**What you have to do:** Can you copy the listing word for word, starting at the line containing "Click the help question icon beside 全选" and ending at the line containing "point(86,61)", with both of those lines included?

# start of Material to process

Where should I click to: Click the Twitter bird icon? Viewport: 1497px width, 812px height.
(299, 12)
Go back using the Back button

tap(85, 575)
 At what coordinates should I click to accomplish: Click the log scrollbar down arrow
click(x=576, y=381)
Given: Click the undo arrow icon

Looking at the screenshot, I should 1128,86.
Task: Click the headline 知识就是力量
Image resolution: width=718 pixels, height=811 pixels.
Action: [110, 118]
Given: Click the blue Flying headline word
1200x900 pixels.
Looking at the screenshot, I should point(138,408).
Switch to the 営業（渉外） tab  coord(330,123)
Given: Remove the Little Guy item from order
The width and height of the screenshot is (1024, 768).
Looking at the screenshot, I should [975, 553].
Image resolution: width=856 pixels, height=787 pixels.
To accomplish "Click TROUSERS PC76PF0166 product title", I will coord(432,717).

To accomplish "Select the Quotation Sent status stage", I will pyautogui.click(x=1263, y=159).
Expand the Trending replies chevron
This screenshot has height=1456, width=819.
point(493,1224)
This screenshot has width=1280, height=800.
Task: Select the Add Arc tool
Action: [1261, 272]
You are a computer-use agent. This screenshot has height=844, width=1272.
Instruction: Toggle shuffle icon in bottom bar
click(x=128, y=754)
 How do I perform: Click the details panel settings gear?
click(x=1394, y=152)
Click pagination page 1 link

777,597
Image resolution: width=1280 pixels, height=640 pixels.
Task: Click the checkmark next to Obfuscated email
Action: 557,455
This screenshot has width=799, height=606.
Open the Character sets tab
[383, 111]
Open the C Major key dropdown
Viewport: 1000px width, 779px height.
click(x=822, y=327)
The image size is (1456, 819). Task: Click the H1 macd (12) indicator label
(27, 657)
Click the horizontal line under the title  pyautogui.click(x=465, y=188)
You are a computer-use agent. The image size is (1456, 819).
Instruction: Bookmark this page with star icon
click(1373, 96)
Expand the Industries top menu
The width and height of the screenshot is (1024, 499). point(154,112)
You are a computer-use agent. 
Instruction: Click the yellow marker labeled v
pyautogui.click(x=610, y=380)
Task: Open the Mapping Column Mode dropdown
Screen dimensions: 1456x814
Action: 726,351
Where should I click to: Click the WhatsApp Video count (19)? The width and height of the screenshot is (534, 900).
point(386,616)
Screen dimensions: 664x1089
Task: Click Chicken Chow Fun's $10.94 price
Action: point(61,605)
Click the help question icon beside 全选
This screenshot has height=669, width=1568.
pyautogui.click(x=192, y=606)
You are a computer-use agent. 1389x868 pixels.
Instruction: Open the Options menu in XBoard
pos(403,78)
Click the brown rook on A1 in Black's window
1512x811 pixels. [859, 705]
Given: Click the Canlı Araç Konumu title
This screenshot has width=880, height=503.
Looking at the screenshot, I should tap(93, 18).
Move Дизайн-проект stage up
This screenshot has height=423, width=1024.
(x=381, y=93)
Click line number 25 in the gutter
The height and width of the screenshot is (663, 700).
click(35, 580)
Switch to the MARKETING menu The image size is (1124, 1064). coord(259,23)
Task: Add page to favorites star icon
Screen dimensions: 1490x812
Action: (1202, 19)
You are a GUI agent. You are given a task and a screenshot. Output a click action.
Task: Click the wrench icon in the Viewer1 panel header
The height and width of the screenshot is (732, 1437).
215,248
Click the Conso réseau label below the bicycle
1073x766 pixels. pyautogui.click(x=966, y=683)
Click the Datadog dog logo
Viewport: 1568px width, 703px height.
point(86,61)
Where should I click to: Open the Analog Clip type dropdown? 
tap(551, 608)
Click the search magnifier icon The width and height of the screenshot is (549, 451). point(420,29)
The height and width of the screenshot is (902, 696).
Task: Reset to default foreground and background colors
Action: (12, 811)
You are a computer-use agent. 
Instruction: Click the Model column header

# end of Material to process

**Answer to the exercise:**
Click the help question icon beside 全选
This screenshot has height=669, width=1568.
pyautogui.click(x=192, y=606)
You are a computer-use agent. 1389x868 pixels.
Instruction: Open the Options menu in XBoard
pos(403,78)
Click the brown rook on A1 in Black's window
1512x811 pixels. [859, 705]
Given: Click the Canlı Araç Konumu title
This screenshot has width=880, height=503.
Looking at the screenshot, I should tap(93, 18).
Move Дизайн-проект stage up
This screenshot has height=423, width=1024.
(x=381, y=93)
Click line number 25 in the gutter
The height and width of the screenshot is (663, 700).
click(35, 580)
Switch to the MARKETING menu The image size is (1124, 1064). coord(259,23)
Task: Add page to favorites star icon
Screen dimensions: 1490x812
Action: (1202, 19)
You are a GUI agent. You are given a task and a screenshot. Output a click action.
Task: Click the wrench icon in the Viewer1 panel header
The height and width of the screenshot is (732, 1437).
215,248
Click the Conso réseau label below the bicycle
1073x766 pixels. pyautogui.click(x=966, y=683)
Click the Datadog dog logo
Viewport: 1568px width, 703px height.
point(86,61)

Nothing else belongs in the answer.